Great observation! The reason I went for this arrangement relates to the fact that I initially intended to use micro turbines or micro turboprop engines at the tip. With a micro turbine at the tip the engines would be more efficient the further out they are mounted. Also, I do like the idea of keeping everything clean and simple, so keeping the motors/propellers separated from the wing has the benefit of not introducing unknown dynamic interactions with potential difficulties and higher level of noise. I would also like to keep this light weight (off-the -shelf) direct drive system if I scale up the aircraft which starts to become an issue with propeller diameters above say 1.5-1.7 m or so which is the current full scale size of the 12" propellers mounted at the moment in this scale version. But never the less, great point, thanks! OK, Im writing this a week later than the text above. I have been spending some time with e-calc (online rc aircraft component matching tool) and must say that I (to my own surprise) have a hard time gaining efficiency by moving the motor/propeller further inboard of the wing regardless of prop size/pitch etc. I don't know why, but it does not seem to be a "low hanging fruit" sort of modification to gain efficiency. The best results I have come up with so far is to replace the original 12x12 prop in its original wing tip position and run a 12x16 propeller slower, resulting in 5%-ish lower power consumption at given wing tip speed (85km/h at the moment, 8 degree pitch on main wings).

Thanks appreciate it!

I love these secretive and nature romantic early misty autumn mornings too!

He is Van Gogh, after all

Yes you could do that. At the moment I choose to prioritize attitude control though.

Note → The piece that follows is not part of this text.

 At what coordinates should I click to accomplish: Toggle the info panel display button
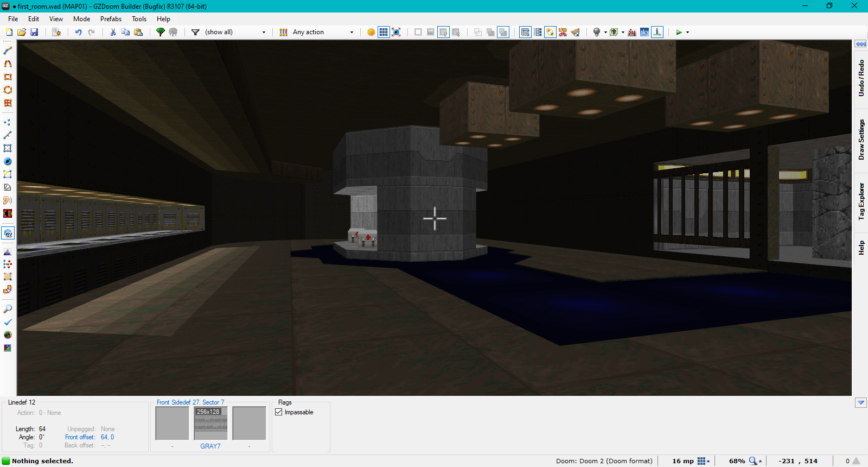coord(657,32)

@@amazingdiyprojects Understood. Great content.

I have been contemplating a control surface reversal setup as well, as a way to reduce servo power requirement in a larger scale version of this machine. Might try it out!

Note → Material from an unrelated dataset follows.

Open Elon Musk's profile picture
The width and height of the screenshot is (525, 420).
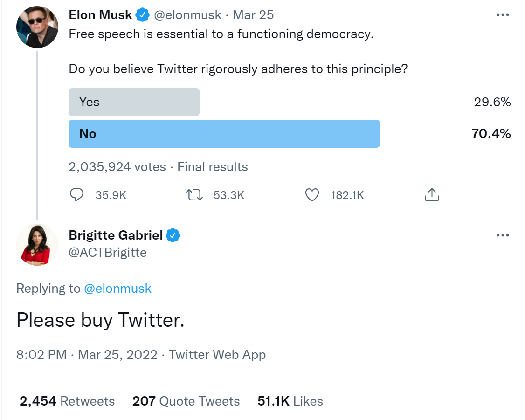37,27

Thanks, will try it out as soon as weather and time allows.

I have been thinking about a closed wire loop setup as well. Will need some pulleys etc but would be a neat solution.

@@amazingdiyprojects Don't know how much throw you need as pivot arms might do rather than pulleys. Keep having fun experimenting.

Thank you!

Hi, It is a good idea. I considered it when enlarging the control surface size, but since I got away without a counter balancing weight, I just let it be as is although the current design surely load up the servos in a bad way.

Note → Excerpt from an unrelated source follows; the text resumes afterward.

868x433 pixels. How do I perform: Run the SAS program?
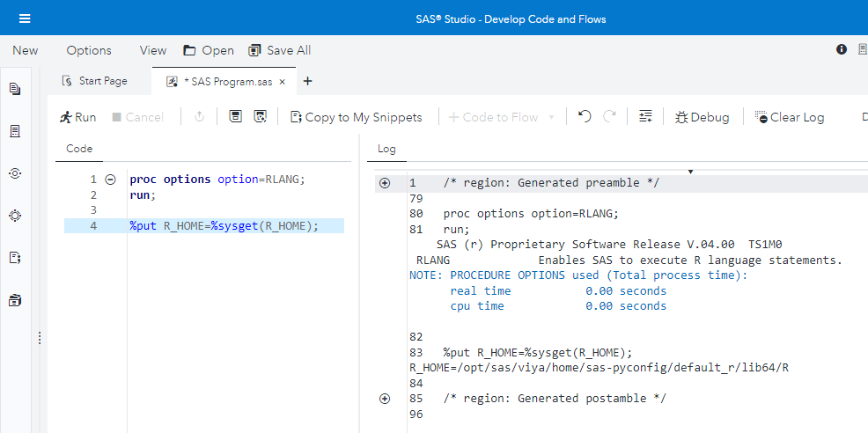point(77,117)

Helicopters can land after an engine failure using autorotation. It's probably possible with this craft too

@@maeanderdev that’s what I was asking, yes.

The whole wing can rotate on a bearing, having all the batteries spin gives bad performance. Batteries are ballast, and should be mounted near the undercarriage, but not moving. Mounting them high creates imbalance, having them moving creates rotational precession.

Oh! just wathed to the end. It's realy obvious))

Yeah, I know! But wrapping aluminum tubing with packing tape sure is a mighty simple DIY design which you do not need to feel any regrets Frankensteining (iterating aggressively). But yeah, sailplane-like wings would be EPIC! :-D

Possibly!

4-5kg or so.

I tried to loosely couple the three control surfaces collectively loosely to the throttle via the flight controller, but abandoned that idea. They now only work with attitude control. Vertical control correspond only to motor rpm.

Thanks for the update! The linear actuators will certainely works well and am really excited to see tbe result! Once again thanks a lot for sharing all theses elegants and out of the box designs. This levitator is as graceful as a dragonfly!

@@amazingdiyprojects I don't want to imply that I know more than you about your own creation, but how long has it been since you tried that? It must have been before I even started watching your videos. And in the mean time you made a bunch of changes to the craft that changed the flight characteristics quite a bit, for example cutting away the inner wing halves. My idea would be to introduce a new control (or maybe start out by having it be a parameter that is fixed for each flight instead) that changes flap pitch and motor speed in opposite directions. (While sharing the lift control between flaps and revs requires them both to change in the same direction.) In order to keep the lift constant, you'd have to go more aggressive on the flap pitch while going less aggressive with the motors; and for the opposite change you'd increase the motor speeds while collectively flattening out the flaps. Since this change is purely a software adjustment it should be way easier to test out than retrofitting the linear actuators into the physical structure. After going to 11° pitch for the main part of the blade, you just have to run one test with steeper collective flaps but slower revs (and see how close you get to the efficiency of a 14° blade pitch) and one test with more negative collective flap angles and higher speeds (and see how high that pushes the maximum sideways speed you can go without getting flapback). I don't _really_ expect it to have as much of an impact as changing the whole wing's pitch, but you won't know unless you try. An advantage of doing this over the linear actuators is that it can change between modes quite quickly. You are only limited by how quickly the rotation rate can change, and not also by how slowly the linear actuators change the pitch. Which means it would be easier to use this on the fly, as Артём Ворохобин suggested somewhere else in the comments: When going fast, automatically go into the fast-blades-low-pitch "traversal" mode, and while hovering in place or descending the software could automatically put the craft into high-pitch-slow-rotation "efficiency" mode.